---- MATERIAL PROVIDED

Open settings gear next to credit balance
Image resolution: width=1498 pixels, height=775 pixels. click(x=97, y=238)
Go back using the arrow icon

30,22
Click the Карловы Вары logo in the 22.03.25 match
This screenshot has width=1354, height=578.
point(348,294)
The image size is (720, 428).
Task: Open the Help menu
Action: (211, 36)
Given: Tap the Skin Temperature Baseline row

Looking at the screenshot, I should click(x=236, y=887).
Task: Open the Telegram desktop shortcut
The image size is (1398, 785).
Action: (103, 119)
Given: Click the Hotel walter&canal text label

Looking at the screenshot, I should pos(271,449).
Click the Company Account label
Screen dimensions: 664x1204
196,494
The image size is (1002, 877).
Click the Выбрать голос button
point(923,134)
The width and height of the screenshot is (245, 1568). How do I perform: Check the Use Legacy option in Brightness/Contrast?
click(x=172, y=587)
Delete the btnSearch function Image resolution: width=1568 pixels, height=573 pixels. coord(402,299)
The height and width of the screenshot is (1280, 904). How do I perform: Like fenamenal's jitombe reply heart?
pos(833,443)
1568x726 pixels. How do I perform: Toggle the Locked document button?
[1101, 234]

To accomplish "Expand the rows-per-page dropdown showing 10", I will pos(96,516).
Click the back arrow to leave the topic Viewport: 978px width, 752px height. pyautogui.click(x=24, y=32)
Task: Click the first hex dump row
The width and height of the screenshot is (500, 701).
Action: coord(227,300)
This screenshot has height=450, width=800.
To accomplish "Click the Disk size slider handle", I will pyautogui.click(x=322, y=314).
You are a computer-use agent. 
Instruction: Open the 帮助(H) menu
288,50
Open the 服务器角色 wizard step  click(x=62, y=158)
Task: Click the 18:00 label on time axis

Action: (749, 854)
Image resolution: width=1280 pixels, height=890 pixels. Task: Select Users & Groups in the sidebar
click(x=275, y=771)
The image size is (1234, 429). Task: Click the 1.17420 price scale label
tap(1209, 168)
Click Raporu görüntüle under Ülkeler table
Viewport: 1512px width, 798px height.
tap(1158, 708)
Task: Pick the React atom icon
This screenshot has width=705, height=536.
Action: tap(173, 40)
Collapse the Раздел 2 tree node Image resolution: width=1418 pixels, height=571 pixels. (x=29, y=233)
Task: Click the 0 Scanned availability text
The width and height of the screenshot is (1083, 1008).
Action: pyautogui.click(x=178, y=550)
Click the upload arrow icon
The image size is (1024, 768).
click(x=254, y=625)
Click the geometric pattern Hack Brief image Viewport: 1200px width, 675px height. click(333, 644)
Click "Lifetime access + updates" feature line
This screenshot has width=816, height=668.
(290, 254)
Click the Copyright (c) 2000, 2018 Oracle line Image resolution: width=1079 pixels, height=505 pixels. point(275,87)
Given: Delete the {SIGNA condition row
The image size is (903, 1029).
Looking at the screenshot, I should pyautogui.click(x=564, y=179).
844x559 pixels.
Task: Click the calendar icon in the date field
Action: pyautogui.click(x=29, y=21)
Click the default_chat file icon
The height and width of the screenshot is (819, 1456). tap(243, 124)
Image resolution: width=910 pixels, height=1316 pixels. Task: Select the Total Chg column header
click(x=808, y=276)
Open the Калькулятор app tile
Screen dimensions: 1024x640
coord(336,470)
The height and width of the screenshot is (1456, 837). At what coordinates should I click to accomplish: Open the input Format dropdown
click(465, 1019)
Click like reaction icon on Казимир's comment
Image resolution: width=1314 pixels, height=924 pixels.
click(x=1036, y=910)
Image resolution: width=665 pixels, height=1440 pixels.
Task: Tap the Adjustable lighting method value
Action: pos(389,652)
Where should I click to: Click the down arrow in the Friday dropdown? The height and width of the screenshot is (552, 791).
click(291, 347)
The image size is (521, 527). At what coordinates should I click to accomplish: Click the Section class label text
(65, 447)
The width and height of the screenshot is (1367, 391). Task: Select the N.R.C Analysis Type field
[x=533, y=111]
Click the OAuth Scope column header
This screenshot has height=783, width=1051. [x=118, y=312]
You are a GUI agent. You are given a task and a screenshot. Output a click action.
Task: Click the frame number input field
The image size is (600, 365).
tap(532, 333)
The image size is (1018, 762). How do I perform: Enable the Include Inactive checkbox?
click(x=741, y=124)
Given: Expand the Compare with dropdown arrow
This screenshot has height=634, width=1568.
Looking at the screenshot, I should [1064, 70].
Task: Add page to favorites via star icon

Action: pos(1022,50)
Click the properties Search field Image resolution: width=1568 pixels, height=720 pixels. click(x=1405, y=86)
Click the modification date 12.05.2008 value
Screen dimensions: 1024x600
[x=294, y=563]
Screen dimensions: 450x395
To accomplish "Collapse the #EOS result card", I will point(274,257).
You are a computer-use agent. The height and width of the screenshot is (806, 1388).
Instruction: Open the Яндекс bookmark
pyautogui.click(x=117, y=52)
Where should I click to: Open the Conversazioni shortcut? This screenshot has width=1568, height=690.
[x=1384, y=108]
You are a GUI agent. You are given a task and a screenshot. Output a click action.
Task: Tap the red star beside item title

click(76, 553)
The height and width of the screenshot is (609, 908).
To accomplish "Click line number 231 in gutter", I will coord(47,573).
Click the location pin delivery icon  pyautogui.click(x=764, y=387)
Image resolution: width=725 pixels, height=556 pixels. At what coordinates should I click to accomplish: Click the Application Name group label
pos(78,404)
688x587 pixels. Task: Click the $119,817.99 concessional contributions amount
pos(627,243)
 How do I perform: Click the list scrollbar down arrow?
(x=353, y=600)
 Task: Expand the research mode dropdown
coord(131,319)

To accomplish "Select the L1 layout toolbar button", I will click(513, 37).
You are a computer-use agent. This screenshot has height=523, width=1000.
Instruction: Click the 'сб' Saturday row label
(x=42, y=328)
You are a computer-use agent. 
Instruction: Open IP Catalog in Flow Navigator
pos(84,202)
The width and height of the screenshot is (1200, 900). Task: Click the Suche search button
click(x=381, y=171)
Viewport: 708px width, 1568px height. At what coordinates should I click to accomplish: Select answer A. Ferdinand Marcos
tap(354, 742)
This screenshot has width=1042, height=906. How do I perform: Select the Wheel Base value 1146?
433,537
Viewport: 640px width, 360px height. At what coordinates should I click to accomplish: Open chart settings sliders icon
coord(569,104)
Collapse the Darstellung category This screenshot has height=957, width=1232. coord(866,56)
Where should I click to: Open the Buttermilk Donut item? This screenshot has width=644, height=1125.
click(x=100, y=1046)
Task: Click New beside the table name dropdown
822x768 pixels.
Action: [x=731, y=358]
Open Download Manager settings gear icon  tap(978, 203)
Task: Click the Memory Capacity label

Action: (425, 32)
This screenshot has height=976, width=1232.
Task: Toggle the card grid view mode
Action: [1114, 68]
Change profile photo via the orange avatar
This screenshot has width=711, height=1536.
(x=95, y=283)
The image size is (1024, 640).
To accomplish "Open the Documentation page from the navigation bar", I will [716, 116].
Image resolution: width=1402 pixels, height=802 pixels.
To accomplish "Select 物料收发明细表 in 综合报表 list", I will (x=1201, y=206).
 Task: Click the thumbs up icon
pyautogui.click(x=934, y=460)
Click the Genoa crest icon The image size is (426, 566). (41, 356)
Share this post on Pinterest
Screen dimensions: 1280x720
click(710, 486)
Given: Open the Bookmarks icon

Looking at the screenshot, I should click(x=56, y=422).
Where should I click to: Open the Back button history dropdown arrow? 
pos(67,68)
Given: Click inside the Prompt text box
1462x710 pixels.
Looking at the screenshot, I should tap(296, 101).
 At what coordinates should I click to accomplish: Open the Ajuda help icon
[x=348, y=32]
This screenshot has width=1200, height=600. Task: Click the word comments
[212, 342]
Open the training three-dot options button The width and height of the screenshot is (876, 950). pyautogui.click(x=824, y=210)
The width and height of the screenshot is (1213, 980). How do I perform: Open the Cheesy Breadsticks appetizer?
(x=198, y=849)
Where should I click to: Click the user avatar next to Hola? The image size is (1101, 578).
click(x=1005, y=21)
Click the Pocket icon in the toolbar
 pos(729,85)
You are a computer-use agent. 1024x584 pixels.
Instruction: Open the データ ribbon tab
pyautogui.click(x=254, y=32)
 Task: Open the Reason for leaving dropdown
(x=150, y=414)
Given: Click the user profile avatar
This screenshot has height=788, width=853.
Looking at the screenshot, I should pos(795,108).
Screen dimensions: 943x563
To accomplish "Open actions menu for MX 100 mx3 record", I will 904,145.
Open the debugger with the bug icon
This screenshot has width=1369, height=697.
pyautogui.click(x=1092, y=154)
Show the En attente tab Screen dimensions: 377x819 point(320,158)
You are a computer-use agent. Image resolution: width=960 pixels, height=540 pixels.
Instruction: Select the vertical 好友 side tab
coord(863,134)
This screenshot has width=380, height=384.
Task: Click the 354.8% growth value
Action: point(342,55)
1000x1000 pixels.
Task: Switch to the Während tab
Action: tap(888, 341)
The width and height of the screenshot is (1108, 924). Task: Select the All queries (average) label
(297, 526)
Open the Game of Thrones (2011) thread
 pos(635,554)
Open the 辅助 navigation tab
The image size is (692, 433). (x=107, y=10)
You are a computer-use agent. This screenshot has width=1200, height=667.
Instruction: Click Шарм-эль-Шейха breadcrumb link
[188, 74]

--------

EXERCISE AIM ->
The answer must hold exactly the lines of the entries above, from the first line through the line that contains "Task: Open the Telegram desktop shortcut", and no others.

ANSWER TO THIS TASK ->
Open settings gear next to credit balance
Image resolution: width=1498 pixels, height=775 pixels. click(x=97, y=238)
Go back using the arrow icon

30,22
Click the Карловы Вары logo in the 22.03.25 match
This screenshot has width=1354, height=578.
point(348,294)
The image size is (720, 428).
Task: Open the Help menu
Action: (211, 36)
Given: Tap the Skin Temperature Baseline row

Looking at the screenshot, I should click(x=236, y=887).
Task: Open the Telegram desktop shortcut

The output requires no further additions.